▸ **Exercise details**: Your output should be the lines from the start of the data through the line containing "曇らないマスク (601, 1066)", exactly and nothing more.

#### Entries shown

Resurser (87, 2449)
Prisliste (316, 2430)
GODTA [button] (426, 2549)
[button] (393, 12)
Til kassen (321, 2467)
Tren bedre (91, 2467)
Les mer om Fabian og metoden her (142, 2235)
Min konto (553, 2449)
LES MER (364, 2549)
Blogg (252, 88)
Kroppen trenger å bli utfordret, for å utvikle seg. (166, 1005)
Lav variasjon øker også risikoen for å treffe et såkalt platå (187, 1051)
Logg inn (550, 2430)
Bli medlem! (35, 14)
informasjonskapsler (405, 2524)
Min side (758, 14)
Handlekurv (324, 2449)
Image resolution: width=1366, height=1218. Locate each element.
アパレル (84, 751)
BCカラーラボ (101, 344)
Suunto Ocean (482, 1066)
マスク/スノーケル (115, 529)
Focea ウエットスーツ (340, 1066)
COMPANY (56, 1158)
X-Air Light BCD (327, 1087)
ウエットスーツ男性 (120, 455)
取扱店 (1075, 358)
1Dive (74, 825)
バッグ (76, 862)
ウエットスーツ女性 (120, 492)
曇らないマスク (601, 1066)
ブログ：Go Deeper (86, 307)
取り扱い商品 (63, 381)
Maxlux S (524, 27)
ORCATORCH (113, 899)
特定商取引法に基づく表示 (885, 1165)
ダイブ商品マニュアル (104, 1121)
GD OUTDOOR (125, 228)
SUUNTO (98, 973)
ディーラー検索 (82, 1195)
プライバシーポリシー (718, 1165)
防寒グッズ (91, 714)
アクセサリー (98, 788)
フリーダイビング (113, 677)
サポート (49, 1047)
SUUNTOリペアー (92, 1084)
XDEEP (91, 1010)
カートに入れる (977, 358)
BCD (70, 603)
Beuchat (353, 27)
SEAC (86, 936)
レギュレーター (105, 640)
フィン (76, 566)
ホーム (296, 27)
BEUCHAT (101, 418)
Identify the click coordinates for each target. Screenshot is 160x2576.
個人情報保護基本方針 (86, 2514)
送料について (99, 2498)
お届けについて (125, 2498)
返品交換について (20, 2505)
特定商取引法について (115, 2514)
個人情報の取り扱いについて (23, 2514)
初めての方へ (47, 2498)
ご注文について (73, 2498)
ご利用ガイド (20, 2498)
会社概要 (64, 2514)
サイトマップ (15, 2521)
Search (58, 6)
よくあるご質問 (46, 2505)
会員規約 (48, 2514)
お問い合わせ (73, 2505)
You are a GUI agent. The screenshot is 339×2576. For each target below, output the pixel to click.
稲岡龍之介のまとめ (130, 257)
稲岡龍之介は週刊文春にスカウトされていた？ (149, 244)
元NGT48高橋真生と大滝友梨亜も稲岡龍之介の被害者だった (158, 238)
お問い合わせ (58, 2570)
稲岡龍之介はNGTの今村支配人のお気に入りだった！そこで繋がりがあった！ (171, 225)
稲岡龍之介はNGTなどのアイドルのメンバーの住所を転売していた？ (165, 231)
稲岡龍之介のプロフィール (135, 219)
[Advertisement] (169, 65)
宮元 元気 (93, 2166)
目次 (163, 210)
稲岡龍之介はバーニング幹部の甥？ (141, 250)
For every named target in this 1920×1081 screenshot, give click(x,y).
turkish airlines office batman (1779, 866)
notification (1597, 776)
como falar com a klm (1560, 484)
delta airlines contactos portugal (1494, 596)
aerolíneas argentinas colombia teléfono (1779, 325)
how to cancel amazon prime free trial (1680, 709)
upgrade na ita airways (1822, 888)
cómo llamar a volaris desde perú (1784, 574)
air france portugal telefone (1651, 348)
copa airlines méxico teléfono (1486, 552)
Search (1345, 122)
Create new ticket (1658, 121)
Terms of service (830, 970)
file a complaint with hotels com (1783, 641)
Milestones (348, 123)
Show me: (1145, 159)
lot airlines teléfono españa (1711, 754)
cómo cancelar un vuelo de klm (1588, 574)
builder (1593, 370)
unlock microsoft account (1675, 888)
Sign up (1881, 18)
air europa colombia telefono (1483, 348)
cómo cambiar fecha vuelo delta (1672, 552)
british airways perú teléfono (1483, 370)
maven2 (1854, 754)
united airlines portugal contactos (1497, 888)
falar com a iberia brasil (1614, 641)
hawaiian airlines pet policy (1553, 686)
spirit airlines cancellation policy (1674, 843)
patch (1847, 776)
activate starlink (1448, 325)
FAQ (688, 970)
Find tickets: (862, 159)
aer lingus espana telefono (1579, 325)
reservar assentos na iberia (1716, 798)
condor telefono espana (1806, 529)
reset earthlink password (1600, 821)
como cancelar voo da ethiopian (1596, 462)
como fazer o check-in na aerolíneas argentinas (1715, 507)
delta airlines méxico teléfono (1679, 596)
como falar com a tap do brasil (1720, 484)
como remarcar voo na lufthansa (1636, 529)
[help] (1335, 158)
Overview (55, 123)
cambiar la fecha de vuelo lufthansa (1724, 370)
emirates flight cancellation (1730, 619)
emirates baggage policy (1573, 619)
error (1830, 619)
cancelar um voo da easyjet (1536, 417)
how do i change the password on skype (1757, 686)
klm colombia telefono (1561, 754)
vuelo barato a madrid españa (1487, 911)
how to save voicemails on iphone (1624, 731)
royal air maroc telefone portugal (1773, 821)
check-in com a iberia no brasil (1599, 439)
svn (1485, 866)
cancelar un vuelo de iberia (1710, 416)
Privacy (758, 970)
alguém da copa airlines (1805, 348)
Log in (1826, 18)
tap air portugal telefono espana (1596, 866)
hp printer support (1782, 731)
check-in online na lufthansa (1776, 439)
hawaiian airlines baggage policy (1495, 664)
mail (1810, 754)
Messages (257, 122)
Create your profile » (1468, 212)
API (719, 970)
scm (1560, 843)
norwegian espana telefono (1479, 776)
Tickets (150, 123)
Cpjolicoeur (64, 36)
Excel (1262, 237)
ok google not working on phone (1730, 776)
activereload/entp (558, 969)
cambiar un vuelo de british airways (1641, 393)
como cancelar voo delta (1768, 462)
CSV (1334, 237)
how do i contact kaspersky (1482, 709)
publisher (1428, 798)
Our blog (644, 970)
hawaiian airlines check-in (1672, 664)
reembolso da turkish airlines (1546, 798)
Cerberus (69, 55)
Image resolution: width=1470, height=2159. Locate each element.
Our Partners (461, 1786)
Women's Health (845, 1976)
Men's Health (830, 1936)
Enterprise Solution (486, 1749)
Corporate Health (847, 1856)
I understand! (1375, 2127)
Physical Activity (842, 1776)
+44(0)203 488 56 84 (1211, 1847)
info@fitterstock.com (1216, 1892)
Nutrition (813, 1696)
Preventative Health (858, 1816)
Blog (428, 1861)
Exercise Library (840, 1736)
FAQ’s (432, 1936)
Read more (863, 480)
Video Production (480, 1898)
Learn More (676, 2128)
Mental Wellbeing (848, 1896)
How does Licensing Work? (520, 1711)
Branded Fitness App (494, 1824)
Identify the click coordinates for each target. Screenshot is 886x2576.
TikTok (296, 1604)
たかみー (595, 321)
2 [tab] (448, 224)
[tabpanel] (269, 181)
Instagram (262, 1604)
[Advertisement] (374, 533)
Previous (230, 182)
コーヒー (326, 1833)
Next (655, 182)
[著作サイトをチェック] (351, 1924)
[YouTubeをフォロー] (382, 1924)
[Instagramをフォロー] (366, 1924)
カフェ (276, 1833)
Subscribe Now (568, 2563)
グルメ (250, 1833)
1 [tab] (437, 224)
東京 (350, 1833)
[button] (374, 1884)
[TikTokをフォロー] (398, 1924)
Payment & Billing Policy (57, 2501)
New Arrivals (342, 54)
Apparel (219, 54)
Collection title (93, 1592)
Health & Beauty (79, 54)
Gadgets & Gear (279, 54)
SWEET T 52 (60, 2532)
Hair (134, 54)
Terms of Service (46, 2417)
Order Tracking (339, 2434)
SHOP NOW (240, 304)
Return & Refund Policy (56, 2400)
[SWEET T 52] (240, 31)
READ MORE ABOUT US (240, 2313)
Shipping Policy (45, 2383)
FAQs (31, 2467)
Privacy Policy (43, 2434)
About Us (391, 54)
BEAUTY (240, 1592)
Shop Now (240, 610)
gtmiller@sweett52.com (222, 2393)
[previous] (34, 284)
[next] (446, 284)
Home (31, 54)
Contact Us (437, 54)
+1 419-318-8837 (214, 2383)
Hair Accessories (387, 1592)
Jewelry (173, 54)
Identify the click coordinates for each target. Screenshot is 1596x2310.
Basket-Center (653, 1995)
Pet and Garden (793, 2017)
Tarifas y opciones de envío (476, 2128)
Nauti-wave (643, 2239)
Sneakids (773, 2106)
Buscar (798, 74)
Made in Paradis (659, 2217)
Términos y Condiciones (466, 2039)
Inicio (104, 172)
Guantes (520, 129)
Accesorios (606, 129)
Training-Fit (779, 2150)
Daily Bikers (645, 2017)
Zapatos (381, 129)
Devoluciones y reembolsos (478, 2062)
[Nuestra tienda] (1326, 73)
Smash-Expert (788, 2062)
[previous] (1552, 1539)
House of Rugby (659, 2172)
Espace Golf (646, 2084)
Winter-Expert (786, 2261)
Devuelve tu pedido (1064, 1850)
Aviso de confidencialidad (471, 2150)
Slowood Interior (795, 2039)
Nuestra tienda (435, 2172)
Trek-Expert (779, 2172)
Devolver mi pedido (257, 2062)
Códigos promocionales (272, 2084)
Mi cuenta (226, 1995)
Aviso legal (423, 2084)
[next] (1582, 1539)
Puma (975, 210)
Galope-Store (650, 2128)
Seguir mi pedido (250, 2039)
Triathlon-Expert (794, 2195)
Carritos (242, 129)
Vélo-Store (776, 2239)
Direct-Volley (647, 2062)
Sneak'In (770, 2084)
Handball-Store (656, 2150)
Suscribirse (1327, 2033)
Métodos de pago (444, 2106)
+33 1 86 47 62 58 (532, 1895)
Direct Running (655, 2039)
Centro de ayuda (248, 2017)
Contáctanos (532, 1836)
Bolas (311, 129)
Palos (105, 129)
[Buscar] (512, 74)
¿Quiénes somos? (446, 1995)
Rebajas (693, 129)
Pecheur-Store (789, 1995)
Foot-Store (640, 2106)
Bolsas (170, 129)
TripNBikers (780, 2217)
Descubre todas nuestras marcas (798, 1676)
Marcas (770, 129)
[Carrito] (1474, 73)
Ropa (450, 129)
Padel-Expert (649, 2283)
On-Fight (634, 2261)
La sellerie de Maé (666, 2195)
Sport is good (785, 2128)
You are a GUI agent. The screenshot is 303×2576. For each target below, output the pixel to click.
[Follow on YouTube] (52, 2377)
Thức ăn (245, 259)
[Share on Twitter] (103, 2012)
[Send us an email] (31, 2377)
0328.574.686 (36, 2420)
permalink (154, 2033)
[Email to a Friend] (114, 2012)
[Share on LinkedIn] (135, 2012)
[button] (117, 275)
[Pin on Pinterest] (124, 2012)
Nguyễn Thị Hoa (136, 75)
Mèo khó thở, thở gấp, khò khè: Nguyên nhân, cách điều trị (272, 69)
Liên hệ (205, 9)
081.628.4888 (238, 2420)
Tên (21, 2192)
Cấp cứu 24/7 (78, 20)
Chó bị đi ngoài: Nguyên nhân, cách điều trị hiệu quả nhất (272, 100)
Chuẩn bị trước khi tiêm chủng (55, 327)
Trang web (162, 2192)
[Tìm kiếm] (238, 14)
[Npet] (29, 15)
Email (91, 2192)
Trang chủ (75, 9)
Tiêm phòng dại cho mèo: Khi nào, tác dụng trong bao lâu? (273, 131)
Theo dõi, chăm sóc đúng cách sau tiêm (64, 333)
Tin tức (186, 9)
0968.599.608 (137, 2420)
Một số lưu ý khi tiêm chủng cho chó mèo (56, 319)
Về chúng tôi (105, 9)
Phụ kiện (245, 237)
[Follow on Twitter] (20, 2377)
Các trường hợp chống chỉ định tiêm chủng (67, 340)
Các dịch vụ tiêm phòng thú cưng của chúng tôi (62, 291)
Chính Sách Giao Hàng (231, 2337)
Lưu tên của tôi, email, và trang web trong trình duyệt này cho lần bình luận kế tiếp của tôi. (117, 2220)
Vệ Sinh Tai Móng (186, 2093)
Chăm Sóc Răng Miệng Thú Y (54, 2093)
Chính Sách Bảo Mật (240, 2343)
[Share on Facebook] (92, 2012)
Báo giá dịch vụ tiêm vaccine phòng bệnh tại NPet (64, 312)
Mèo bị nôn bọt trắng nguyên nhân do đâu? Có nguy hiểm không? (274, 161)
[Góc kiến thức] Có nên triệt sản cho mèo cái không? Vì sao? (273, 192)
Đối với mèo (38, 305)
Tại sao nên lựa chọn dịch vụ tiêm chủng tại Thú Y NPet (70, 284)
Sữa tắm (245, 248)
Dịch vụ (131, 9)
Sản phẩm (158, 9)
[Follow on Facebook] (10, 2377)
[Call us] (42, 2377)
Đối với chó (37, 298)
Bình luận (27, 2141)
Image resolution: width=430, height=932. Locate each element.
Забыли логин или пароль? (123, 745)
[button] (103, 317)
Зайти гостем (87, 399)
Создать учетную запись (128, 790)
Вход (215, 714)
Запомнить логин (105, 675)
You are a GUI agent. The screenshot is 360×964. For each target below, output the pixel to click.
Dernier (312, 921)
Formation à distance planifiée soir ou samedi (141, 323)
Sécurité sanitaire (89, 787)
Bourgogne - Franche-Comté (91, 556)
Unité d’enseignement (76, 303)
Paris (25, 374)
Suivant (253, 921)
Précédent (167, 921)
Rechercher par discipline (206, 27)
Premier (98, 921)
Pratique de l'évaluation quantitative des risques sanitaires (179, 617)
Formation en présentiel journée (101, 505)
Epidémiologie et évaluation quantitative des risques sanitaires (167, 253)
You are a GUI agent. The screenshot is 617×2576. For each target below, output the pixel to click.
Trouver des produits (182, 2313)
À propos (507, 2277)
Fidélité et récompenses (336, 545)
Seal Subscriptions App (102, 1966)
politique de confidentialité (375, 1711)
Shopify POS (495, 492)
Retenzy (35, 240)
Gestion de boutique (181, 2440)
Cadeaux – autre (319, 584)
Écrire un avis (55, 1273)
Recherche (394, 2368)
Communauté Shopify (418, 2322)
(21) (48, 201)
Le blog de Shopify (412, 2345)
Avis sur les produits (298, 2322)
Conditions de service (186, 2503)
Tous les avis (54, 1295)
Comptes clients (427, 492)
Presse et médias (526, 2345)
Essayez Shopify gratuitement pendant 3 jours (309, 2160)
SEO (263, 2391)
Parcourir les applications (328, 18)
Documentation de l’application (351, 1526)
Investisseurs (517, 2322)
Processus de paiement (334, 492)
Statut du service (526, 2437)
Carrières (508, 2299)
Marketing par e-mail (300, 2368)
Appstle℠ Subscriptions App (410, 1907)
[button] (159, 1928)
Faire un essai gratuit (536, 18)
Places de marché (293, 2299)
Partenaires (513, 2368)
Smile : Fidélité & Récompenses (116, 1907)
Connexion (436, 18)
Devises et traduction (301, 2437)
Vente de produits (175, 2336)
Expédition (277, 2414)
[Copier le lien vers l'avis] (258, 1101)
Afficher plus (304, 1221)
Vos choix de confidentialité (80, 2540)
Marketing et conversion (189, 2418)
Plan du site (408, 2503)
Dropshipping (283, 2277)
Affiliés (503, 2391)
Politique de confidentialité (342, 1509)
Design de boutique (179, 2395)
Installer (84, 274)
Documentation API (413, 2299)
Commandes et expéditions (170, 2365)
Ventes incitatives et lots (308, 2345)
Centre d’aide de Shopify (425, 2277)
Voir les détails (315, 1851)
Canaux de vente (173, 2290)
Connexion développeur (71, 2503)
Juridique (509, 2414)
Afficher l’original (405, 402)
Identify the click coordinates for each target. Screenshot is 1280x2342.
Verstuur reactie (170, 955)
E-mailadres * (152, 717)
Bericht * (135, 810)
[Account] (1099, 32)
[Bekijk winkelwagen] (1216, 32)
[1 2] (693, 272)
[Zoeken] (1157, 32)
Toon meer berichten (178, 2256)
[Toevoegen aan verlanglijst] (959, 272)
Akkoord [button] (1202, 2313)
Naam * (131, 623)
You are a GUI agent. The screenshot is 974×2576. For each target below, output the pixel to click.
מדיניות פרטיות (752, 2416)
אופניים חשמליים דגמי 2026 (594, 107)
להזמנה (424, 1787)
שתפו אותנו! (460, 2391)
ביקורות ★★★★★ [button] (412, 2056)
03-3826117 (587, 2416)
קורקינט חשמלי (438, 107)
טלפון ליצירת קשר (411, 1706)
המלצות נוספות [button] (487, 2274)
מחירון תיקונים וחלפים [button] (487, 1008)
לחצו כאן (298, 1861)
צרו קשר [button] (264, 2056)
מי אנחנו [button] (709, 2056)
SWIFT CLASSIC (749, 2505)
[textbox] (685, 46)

########

▸ **Exercise answer**:
Resurser (87, 2449)
Prisliste (316, 2430)
GODTA [button] (426, 2549)
[button] (393, 12)
Til kassen (321, 2467)
Tren bedre (91, 2467)
Les mer om Fabian og metoden her (142, 2235)
Min konto (553, 2449)
LES MER (364, 2549)
Blogg (252, 88)
Kroppen trenger å bli utfordret, for å utvikle seg. (166, 1005)
Lav variasjon øker også risikoen for å treffe et såkalt platå (187, 1051)
Logg inn (550, 2430)
Bli medlem! (35, 14)
informasjonskapsler (405, 2524)
Min side (758, 14)
Handlekurv (324, 2449)
Image resolution: width=1366, height=1218. Locate each element.
アパレル (84, 751)
BCカラーラボ (101, 344)
Suunto Ocean (482, 1066)
マスク/スノーケル (115, 529)
Focea ウエットスーツ (340, 1066)
COMPANY (56, 1158)
X-Air Light BCD (327, 1087)
ウエットスーツ男性 (120, 455)
取扱店 (1075, 358)
1Dive (74, 825)
バッグ (76, 862)
ウエットスーツ女性 (120, 492)
曇らないマスク (601, 1066)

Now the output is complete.